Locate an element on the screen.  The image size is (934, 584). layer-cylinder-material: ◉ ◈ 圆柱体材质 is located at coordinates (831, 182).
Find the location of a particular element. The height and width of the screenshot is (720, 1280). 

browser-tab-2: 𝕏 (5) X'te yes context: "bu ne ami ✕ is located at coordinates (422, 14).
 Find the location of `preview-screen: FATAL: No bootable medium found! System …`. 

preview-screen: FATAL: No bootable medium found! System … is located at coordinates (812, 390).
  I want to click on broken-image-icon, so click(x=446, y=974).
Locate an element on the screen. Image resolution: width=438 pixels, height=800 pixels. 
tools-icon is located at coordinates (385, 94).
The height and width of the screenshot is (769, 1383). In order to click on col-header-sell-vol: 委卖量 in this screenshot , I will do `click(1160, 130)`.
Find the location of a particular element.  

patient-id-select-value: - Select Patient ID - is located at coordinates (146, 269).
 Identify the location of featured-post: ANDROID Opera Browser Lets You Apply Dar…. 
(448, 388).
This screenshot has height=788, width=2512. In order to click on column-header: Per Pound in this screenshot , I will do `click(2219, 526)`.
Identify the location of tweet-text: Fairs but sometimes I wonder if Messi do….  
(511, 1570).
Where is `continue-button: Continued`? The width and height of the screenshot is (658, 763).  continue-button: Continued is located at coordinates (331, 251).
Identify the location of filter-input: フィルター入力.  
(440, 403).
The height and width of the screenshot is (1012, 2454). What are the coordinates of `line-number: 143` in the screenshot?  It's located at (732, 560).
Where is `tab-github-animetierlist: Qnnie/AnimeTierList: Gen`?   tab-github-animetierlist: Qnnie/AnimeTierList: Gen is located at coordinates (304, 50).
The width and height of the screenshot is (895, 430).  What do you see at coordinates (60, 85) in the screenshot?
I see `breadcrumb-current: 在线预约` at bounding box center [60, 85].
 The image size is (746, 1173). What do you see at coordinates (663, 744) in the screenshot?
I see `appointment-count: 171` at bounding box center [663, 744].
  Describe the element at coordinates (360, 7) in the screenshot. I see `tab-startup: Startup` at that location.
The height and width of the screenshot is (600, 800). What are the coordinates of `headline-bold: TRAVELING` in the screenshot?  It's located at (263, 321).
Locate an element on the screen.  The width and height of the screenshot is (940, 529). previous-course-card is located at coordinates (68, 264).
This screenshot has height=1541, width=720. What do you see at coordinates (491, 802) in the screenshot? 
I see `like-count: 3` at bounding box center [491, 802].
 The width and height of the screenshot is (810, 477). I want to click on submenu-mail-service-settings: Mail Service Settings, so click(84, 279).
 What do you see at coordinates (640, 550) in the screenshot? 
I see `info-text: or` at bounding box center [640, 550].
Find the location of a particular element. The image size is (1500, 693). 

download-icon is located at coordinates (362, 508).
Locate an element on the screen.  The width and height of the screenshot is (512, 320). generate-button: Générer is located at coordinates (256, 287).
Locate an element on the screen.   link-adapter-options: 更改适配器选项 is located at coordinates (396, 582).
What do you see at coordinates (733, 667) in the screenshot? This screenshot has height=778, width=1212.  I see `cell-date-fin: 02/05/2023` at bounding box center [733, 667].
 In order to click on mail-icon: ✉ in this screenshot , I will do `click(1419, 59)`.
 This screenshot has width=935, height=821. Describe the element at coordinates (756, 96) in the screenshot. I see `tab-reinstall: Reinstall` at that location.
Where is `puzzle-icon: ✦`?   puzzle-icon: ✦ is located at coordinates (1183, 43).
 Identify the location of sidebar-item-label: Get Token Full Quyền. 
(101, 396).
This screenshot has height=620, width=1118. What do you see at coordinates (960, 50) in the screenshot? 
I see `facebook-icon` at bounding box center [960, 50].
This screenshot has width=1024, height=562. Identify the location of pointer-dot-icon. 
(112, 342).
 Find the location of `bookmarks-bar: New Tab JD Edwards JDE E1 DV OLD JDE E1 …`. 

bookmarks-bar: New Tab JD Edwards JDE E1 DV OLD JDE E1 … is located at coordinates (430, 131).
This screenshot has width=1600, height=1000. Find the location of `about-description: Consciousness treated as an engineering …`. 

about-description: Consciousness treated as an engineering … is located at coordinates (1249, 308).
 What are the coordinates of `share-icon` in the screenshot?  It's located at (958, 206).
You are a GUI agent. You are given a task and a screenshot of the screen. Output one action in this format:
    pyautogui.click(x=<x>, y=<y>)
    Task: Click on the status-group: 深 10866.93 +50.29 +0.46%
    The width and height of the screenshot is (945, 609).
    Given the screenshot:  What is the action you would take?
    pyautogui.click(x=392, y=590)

—————

**What you need to do**. Reproduce everything from the line containing "This screenshot has height=620, width=1118." down to the last of these lines, swapping "Find the location of" for "Locate" and leaving the rest unchanged.

**Output for this task**.
This screenshot has height=620, width=1118. What do you see at coordinates (960, 50) in the screenshot? 
I see `facebook-icon` at bounding box center [960, 50].
This screenshot has width=1024, height=562. Identify the location of pointer-dot-icon. 
(112, 342).
 Locate `bookmarks-bar: New Tab JD Edwards JDE E1 DV OLD JDE E1 …`. 

bookmarks-bar: New Tab JD Edwards JDE E1 DV OLD JDE E1 … is located at coordinates (430, 131).
This screenshot has width=1600, height=1000. Locate `about-description: Consciousness treated as an engineering …`. 

about-description: Consciousness treated as an engineering … is located at coordinates (1249, 308).
 What are the coordinates of `share-icon` in the screenshot?  It's located at (958, 206).
You are a GUI agent. You are given a task and a screenshot of the screen. Output one action in this format:
    pyautogui.click(x=<x>, y=<y>)
    Task: Click on the status-group: 深 10866.93 +50.29 +0.46%
    The width and height of the screenshot is (945, 609).
    Given the screenshot:  What is the action you would take?
    pyautogui.click(x=392, y=590)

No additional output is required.